> **Aim of the exercise**:
Show all lines from the data that include the word "search".
BEGIN Records for the exercise
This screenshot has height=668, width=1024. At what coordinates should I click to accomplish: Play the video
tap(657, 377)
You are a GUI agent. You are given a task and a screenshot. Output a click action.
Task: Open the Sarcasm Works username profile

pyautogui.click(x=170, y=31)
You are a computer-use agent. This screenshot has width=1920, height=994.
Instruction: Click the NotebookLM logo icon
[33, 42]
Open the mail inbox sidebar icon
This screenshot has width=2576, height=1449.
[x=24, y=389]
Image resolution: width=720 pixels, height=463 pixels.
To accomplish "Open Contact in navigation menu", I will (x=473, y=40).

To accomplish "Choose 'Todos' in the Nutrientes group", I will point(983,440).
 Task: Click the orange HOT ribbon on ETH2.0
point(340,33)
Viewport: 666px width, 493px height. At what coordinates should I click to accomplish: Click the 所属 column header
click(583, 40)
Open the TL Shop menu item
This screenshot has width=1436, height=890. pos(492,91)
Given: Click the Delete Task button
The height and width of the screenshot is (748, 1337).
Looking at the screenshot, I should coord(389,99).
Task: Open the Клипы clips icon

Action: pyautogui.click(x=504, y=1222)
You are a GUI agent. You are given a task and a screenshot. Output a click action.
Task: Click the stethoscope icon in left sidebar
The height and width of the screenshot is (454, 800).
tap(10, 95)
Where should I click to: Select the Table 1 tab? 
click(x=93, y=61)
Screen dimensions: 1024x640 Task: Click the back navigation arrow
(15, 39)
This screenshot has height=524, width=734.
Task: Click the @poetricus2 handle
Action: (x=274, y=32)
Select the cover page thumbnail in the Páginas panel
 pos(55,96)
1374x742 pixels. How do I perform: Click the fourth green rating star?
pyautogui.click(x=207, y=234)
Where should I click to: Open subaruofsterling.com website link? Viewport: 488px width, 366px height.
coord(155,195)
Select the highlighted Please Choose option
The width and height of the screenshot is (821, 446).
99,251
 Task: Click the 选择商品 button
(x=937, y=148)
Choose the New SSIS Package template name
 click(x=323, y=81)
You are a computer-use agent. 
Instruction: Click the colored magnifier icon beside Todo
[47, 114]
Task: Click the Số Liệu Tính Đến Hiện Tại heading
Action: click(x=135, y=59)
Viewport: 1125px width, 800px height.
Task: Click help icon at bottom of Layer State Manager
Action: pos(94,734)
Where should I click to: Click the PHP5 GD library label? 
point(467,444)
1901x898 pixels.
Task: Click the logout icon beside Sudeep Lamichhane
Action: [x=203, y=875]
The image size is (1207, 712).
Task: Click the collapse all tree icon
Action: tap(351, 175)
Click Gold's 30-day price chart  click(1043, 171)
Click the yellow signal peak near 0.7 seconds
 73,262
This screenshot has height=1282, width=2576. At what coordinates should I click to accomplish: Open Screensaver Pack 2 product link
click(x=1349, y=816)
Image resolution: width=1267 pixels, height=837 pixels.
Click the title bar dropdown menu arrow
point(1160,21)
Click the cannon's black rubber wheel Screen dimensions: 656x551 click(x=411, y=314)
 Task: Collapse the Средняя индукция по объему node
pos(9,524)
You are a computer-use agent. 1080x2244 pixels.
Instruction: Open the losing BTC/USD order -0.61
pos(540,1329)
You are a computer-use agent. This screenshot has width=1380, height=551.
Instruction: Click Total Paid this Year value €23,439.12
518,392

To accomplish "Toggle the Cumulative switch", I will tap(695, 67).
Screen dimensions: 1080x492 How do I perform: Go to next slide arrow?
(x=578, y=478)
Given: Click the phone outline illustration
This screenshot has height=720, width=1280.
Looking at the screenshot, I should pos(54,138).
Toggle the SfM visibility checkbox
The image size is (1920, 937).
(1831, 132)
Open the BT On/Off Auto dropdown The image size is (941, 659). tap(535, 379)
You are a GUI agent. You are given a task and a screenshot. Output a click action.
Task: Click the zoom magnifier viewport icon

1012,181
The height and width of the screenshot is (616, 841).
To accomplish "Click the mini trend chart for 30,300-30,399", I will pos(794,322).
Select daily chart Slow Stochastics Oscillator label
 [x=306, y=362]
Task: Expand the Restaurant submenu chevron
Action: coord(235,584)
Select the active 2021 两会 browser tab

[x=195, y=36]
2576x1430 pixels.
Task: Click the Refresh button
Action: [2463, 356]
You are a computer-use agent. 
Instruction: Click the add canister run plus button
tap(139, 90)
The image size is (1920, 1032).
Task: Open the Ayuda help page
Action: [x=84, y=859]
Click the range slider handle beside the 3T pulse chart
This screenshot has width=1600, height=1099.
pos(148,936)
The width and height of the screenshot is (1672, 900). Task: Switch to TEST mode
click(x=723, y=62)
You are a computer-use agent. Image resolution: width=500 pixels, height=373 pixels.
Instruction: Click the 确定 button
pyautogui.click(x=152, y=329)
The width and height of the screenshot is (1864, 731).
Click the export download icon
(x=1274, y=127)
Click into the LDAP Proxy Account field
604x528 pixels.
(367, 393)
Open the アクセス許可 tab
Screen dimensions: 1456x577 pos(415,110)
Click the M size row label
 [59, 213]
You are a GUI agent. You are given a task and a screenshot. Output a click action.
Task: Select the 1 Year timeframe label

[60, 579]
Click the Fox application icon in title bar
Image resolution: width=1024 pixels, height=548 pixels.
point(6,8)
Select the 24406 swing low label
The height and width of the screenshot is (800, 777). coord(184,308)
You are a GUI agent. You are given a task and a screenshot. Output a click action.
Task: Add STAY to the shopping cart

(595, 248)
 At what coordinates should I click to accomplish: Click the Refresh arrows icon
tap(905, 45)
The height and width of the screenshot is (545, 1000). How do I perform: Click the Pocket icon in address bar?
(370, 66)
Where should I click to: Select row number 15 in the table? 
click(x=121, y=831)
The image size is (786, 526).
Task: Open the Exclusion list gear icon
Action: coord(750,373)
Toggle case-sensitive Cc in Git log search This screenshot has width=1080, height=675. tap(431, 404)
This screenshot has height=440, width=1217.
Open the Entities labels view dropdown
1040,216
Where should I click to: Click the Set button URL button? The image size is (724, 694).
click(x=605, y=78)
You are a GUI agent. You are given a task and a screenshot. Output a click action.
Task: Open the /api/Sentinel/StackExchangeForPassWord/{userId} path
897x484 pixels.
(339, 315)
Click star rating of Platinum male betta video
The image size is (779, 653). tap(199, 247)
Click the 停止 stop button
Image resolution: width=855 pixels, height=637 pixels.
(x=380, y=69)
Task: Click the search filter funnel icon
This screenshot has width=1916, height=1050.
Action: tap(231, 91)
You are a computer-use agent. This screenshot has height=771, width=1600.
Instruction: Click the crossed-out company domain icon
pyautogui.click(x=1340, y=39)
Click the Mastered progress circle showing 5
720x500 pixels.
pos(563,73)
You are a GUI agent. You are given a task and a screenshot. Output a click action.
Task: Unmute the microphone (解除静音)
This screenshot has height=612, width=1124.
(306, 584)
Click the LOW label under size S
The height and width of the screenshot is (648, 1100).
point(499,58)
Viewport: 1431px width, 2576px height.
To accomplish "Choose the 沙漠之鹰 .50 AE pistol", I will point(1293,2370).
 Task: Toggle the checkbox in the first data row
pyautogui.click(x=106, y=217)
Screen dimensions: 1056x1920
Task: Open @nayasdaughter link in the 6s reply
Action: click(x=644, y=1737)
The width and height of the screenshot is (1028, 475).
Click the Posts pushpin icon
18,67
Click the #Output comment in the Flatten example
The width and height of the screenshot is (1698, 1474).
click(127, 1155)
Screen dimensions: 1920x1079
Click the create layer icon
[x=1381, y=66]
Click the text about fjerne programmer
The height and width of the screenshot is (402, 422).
END Records for the exercise
> **Answer to the exercise**:
Toggle case-sensitive Cc in Git log search This screenshot has width=1080, height=675. tap(431, 404)
Task: Click the search filter funnel icon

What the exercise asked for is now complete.